The VITTA trial is a randomized, controlled, single-blinded, cross-over trial comparing percutaneous vertebroplasty with facet block in patients with acute (<1 month) and painful vertebral compression fractures.
Vertebral compression fractures (VCFs) frequently result in debilitating pain, impaired functional status and bad quality of life. Percutaneous vertebroplasty (PV) is a treatment for VCFs originally developed in France in the late 1980s and first performed in America in the mid-1990s. The procedure involves percutaneous application of bone cement (polymethylmethacrylate) into collapsed vertebrae.

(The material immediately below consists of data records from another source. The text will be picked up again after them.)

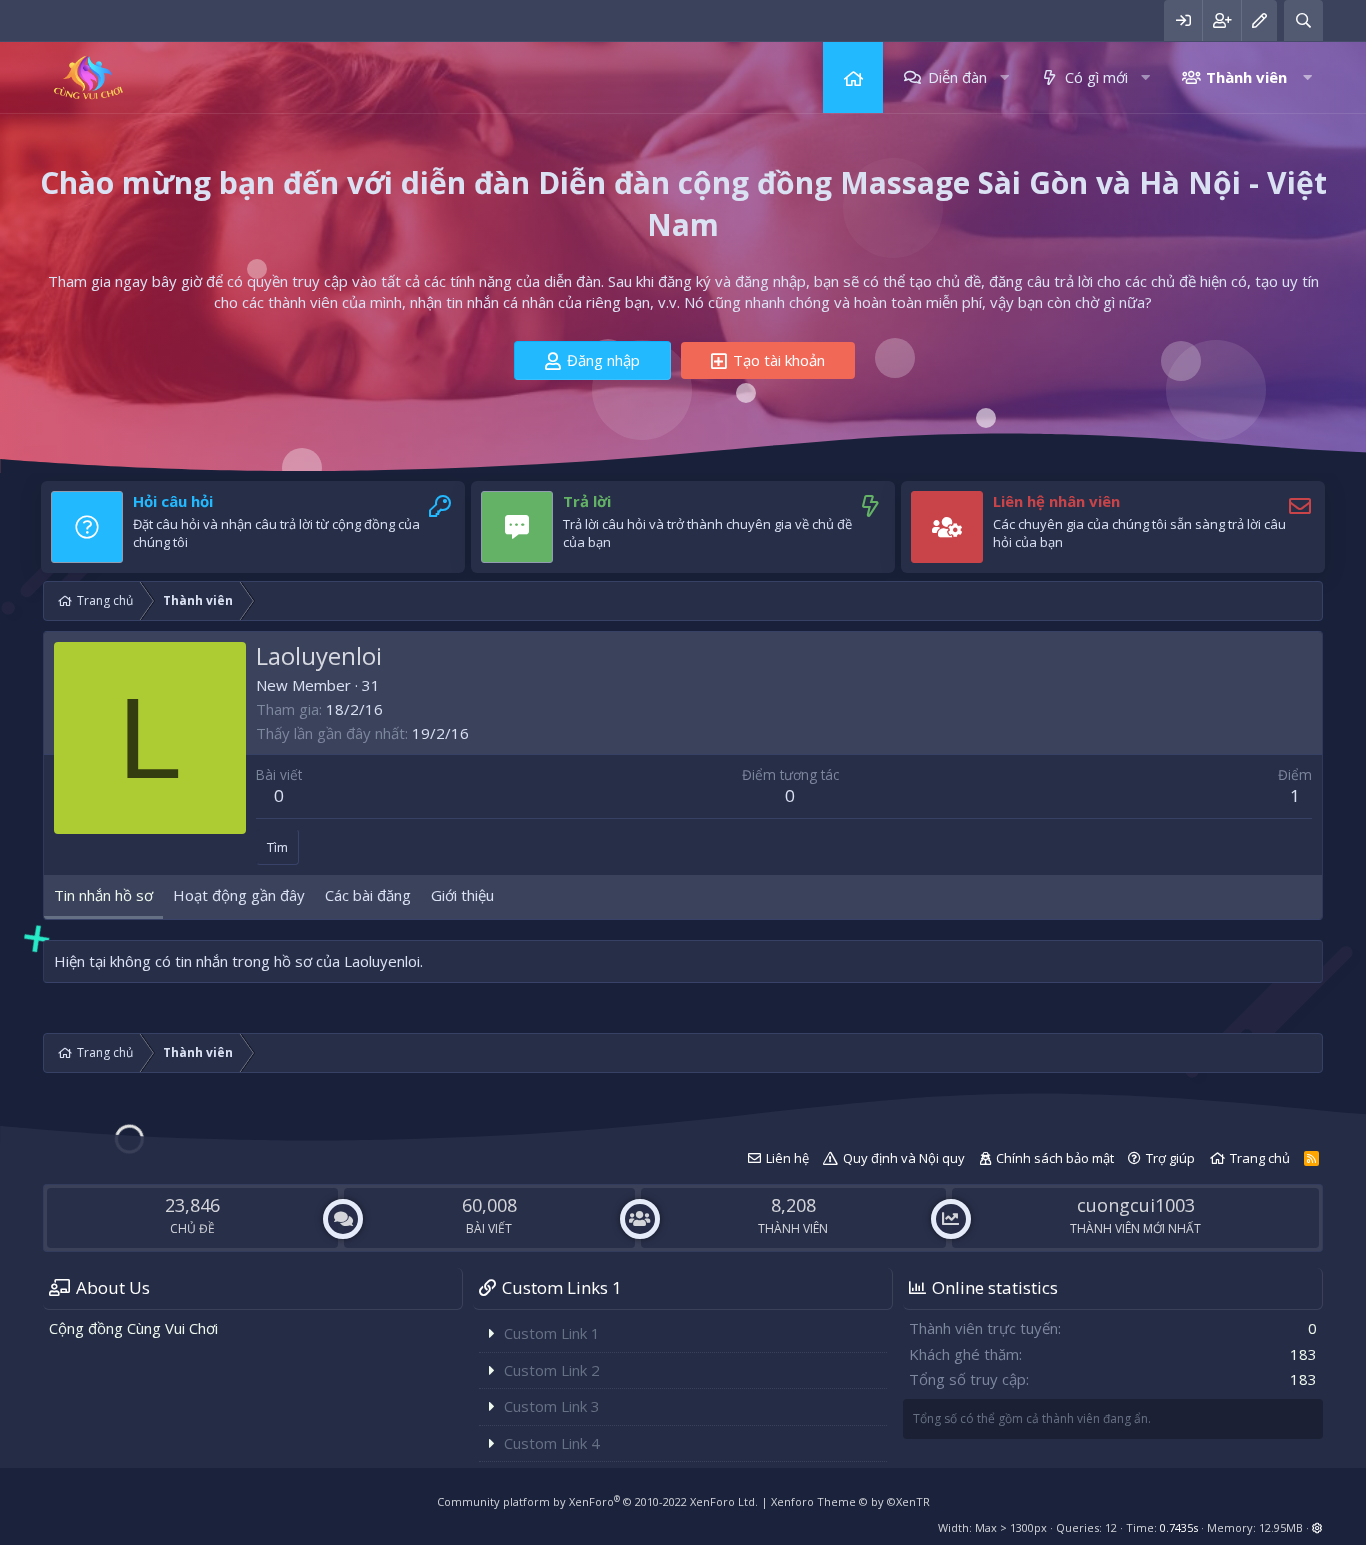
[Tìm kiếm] (1303, 20)
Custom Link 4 (552, 1443)
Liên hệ (787, 1158)
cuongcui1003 (1136, 1205)
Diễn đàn (957, 77)
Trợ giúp (1170, 1158)
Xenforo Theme (850, 1501)
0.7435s (1179, 1527)
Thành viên (1246, 77)
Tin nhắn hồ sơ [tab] (103, 895)
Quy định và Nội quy (904, 1158)
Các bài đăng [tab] (368, 895)
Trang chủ (853, 77)
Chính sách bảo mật (1055, 1158)
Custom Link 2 (552, 1370)
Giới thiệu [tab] (462, 895)
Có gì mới (1096, 77)
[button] (1004, 77)
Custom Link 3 (552, 1406)
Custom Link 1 (552, 1333)
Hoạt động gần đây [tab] (239, 895)
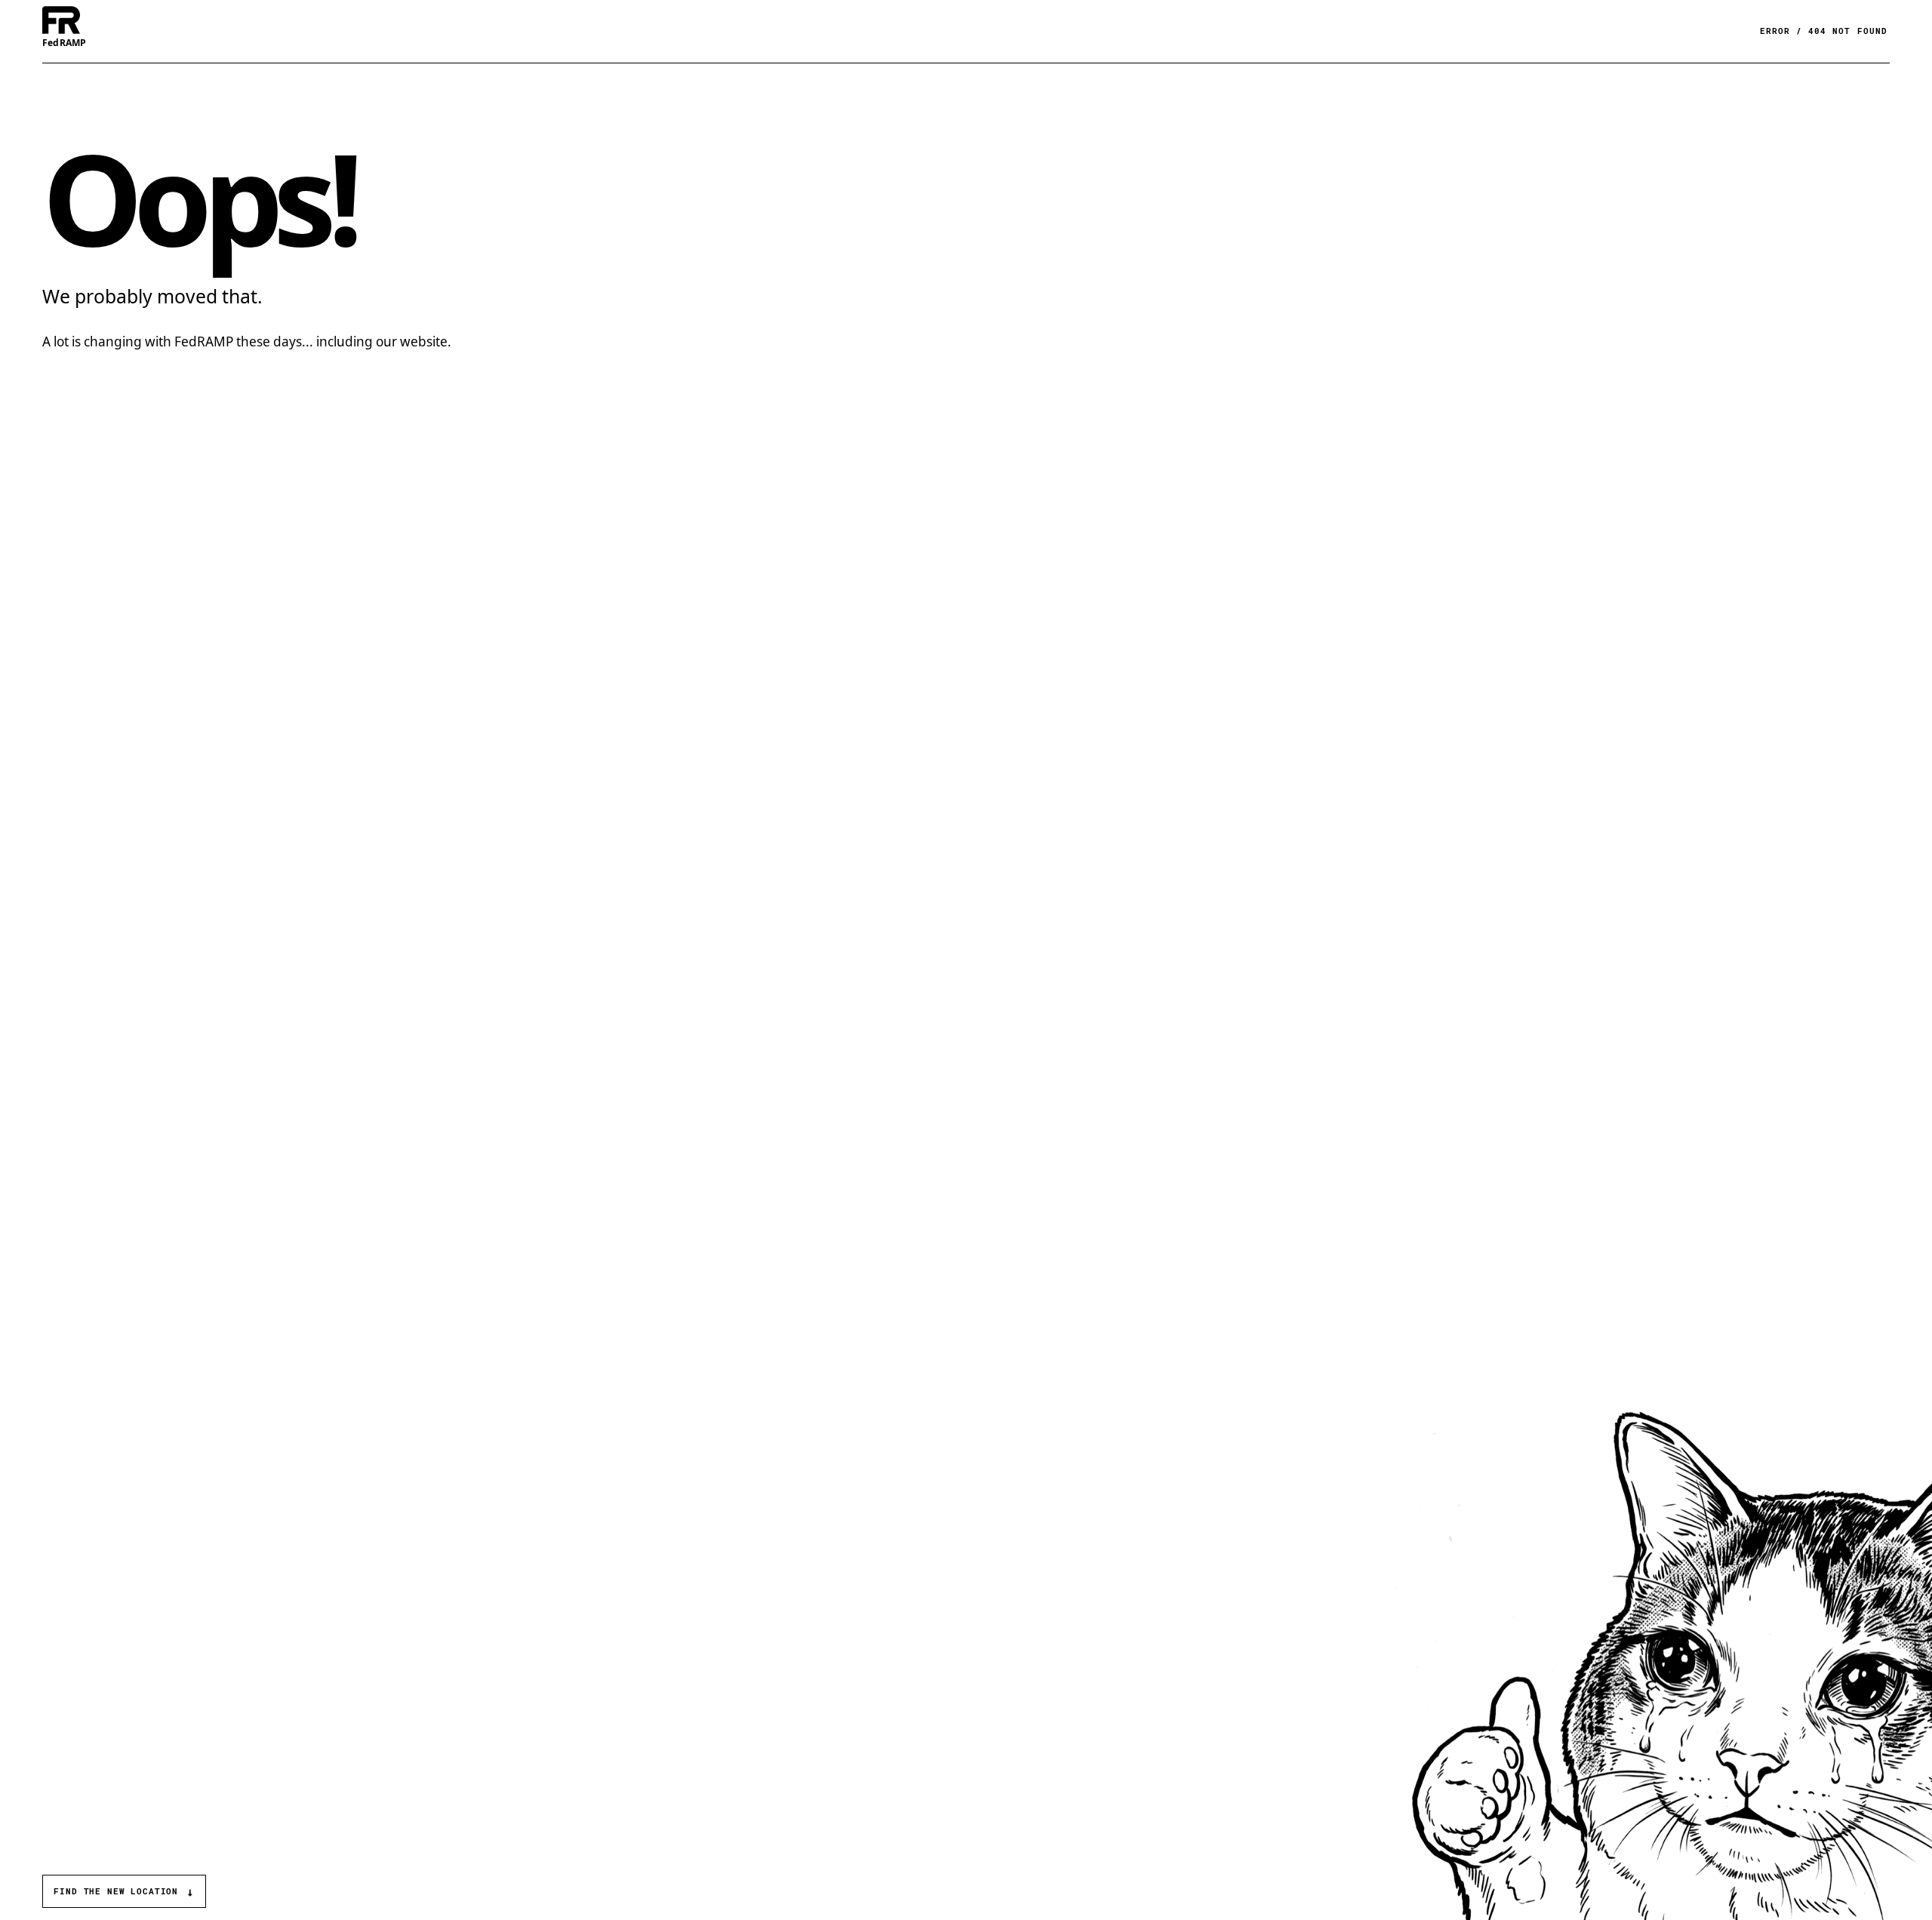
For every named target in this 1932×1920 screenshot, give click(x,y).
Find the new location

VCFs are a significant public health problem with approximately 750,000 new fractures occurring in the United States each year, a number that is projected to rise as the population ages. In fact, one quarter of adults over the age of 50 will suffer at least one VCF in their lifetime. VCFs cause short term and occasionally long-term pain and disability, and although not immediately life threatening, they are associated with long term mortality. Before the advent of PV, the treatment for VCFs was limited to medical therapy- addressing the pain associated with the fracture but not the fracture itself thus making VCFs practically the only skeletal fracture not treated with orthopedic surgery. Since the introduction of vertebroplasty, over 800 papers, technical notes, and reviews that address this technique have been published with the overwhelming majority reporting significant pain relief and advocating the adoption of the procedure into common practice. Unfortunately, most of these studies had low evidence level and poor scientific design until randomized clinical trials were published in 2009.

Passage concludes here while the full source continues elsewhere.